Task requirements: First find the line with "Where should I" in the entries below, then set down exactly every line through the line with "Viewport: 1206px width, 720px", that line included.

Input data:
'''

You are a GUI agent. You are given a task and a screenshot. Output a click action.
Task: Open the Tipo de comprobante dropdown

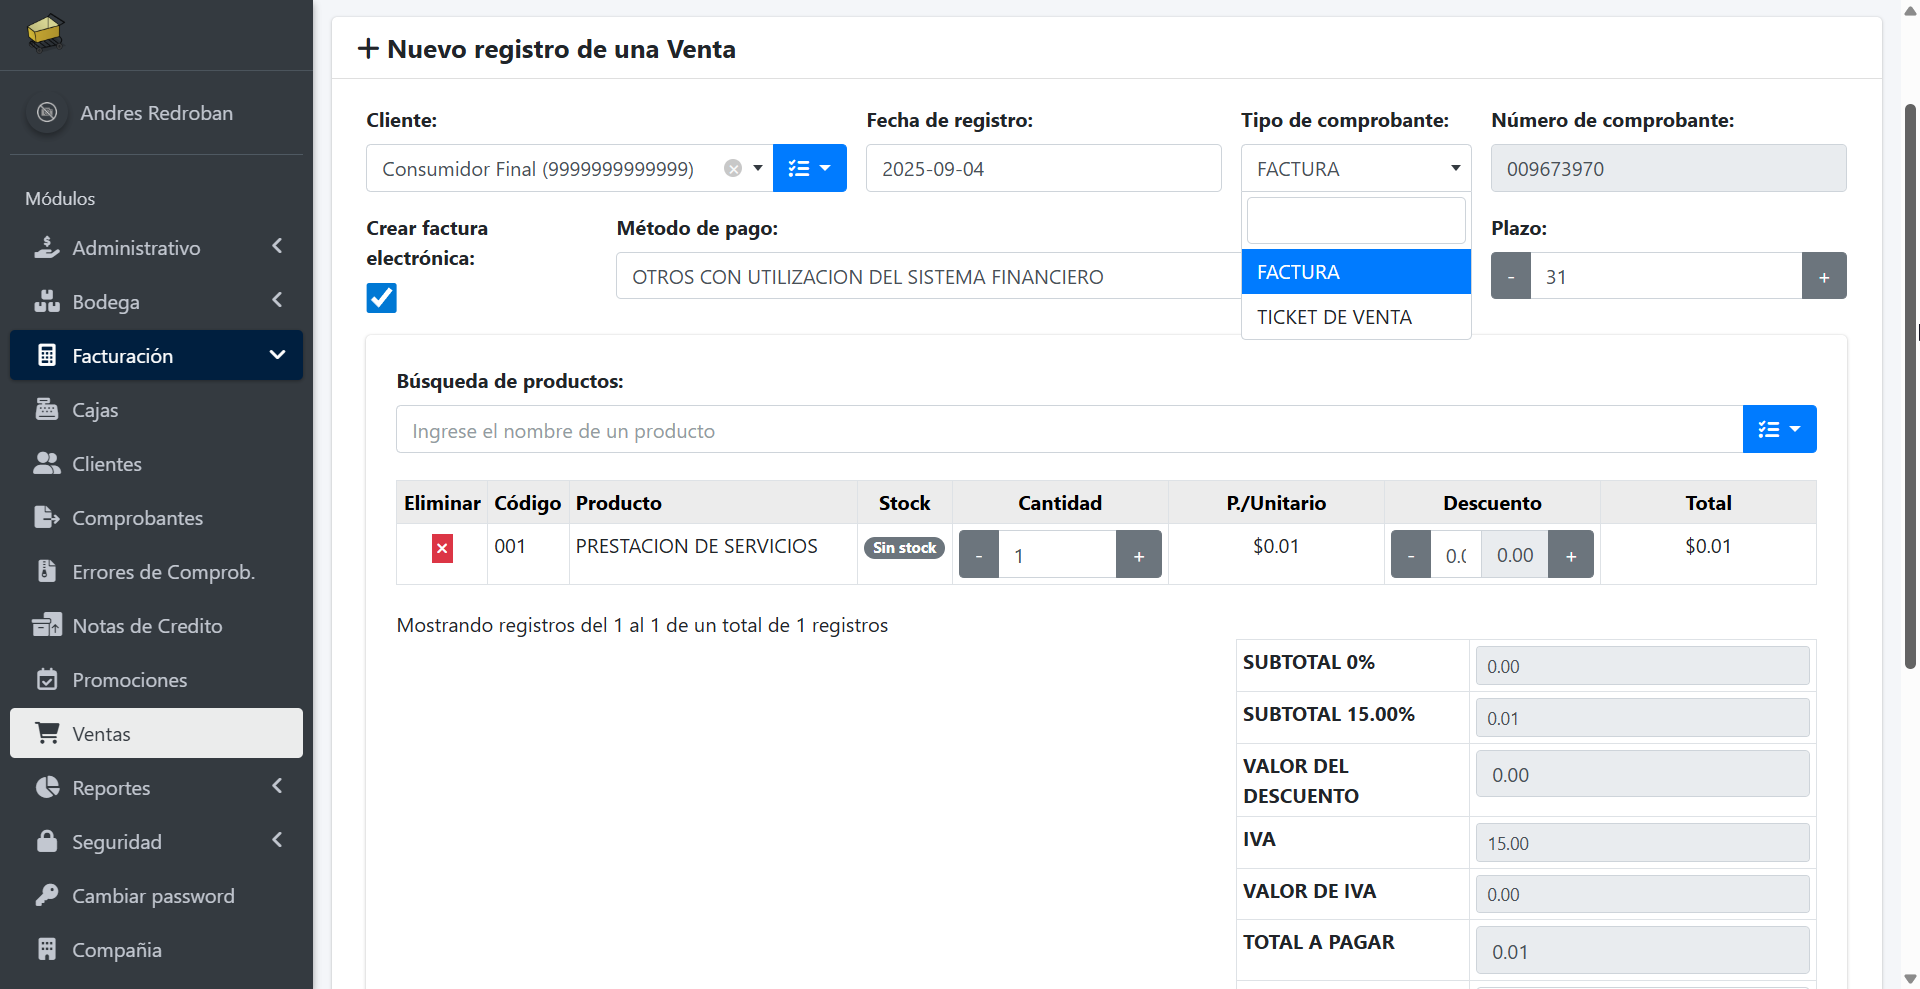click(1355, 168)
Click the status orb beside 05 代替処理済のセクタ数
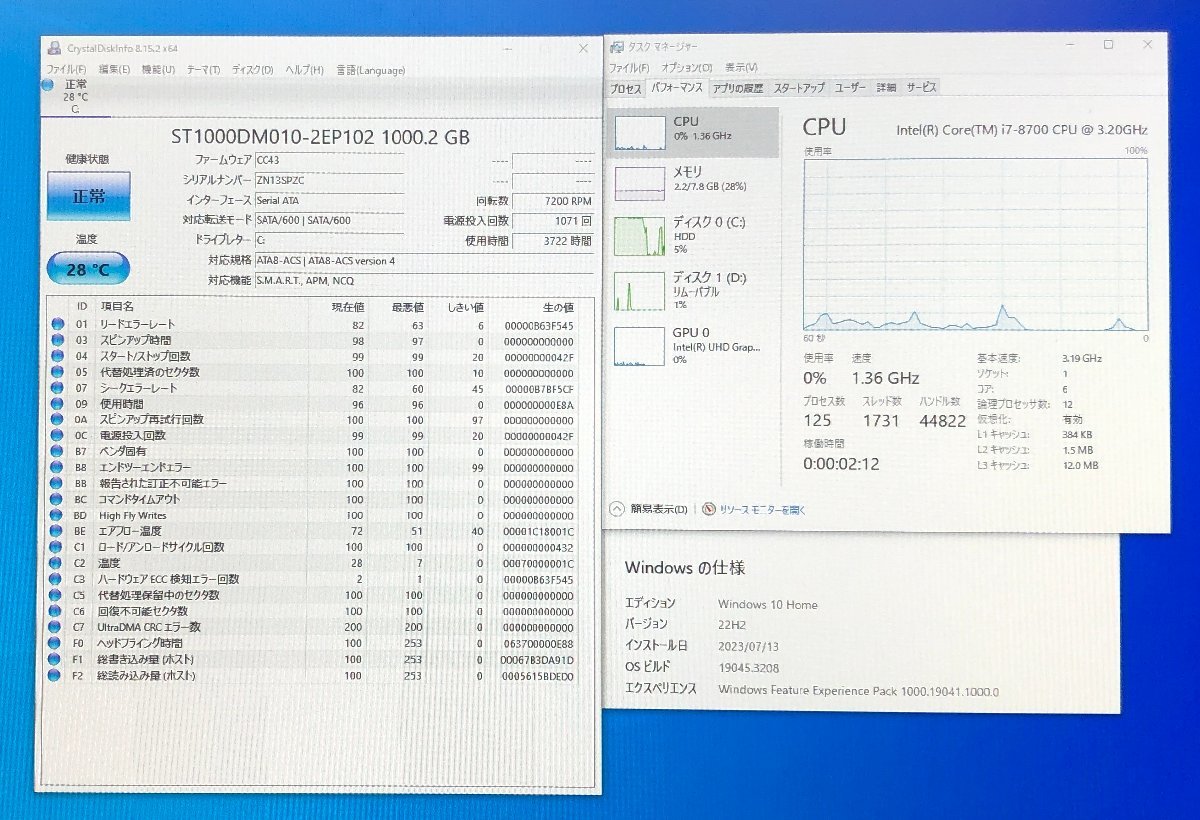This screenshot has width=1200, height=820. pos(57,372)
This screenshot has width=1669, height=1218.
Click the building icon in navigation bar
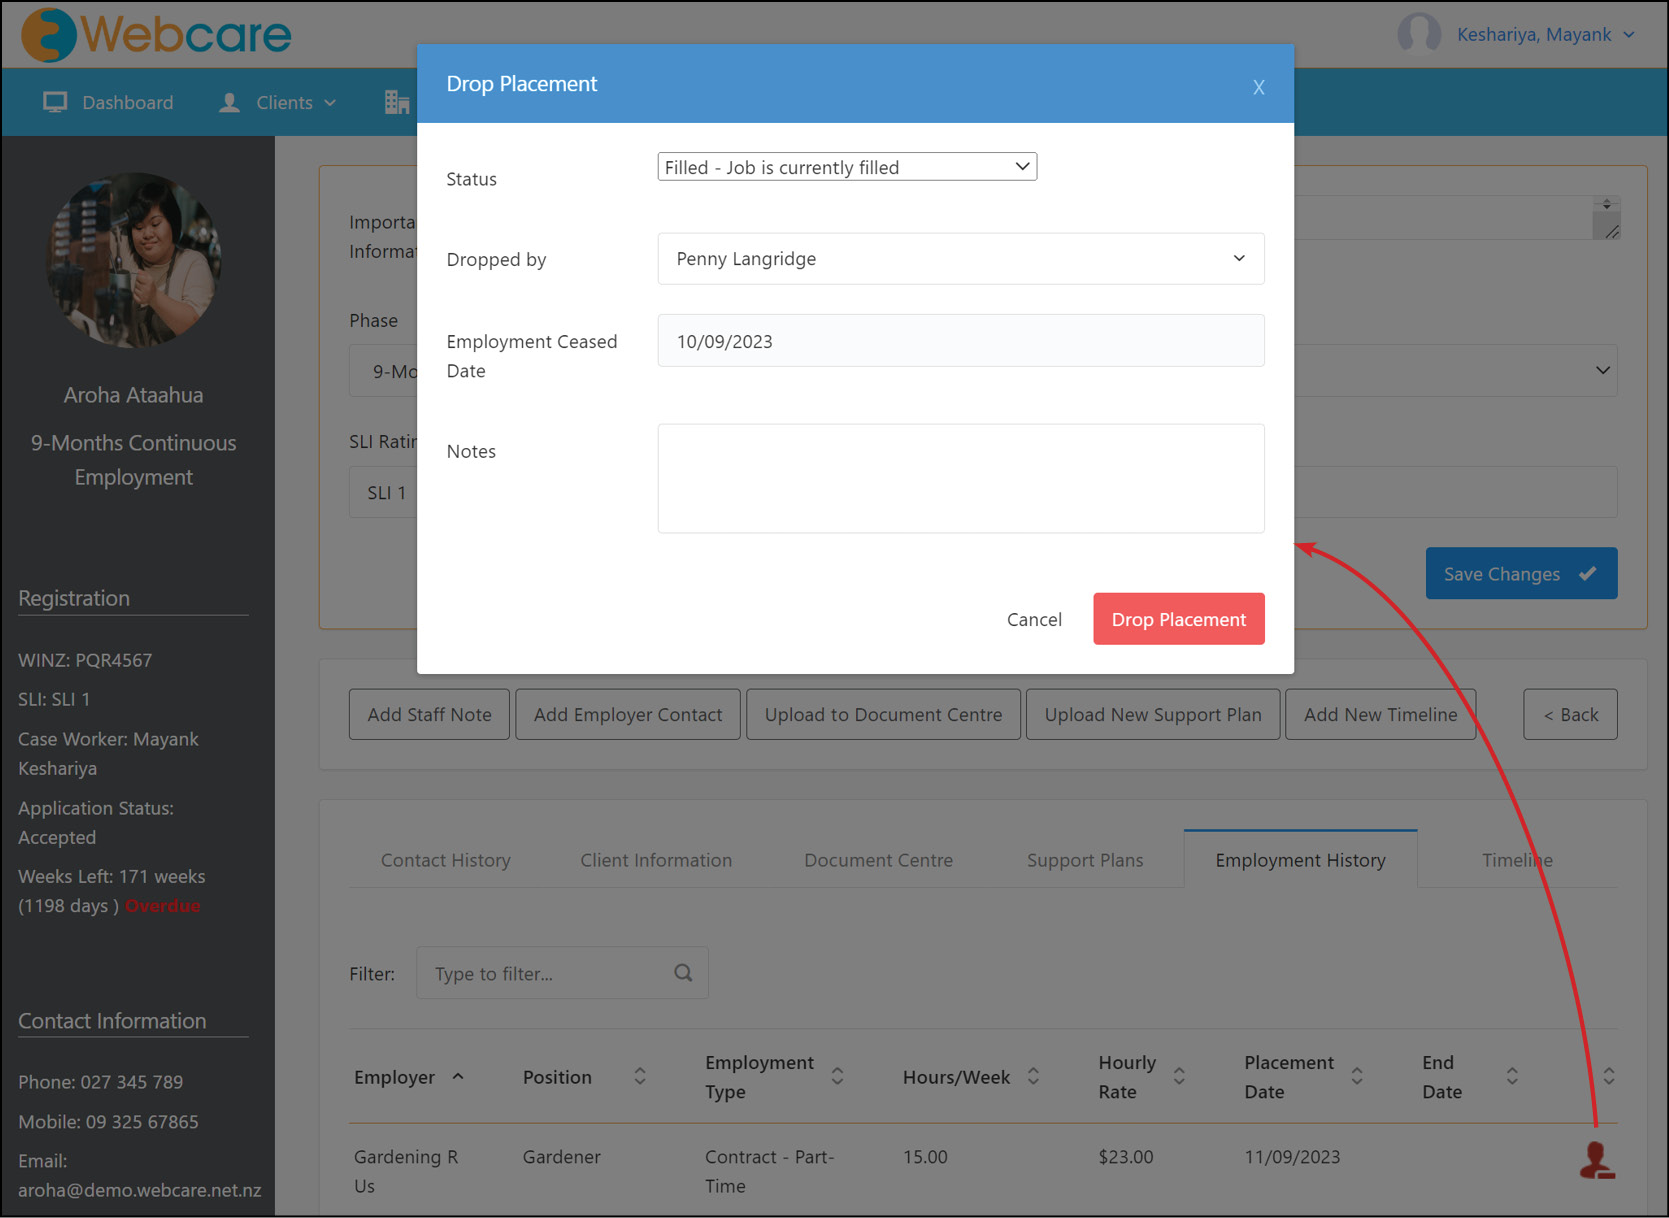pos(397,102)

'''
'''

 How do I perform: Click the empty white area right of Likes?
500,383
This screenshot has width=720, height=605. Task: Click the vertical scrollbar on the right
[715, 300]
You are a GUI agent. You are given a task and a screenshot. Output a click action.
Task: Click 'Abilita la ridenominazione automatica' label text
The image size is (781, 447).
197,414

'''
'''

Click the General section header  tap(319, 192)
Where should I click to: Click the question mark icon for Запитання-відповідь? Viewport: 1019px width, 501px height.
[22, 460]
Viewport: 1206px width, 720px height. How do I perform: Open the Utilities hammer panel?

'''

Written answer:
Where should I click to: Click the question mark icon for Запитання-відповідь? Viewport: 1019px width, 501px height.
[22, 460]
Viewport: 1206px width, 720px height. How do I perform: Open the Utilities hammer panel?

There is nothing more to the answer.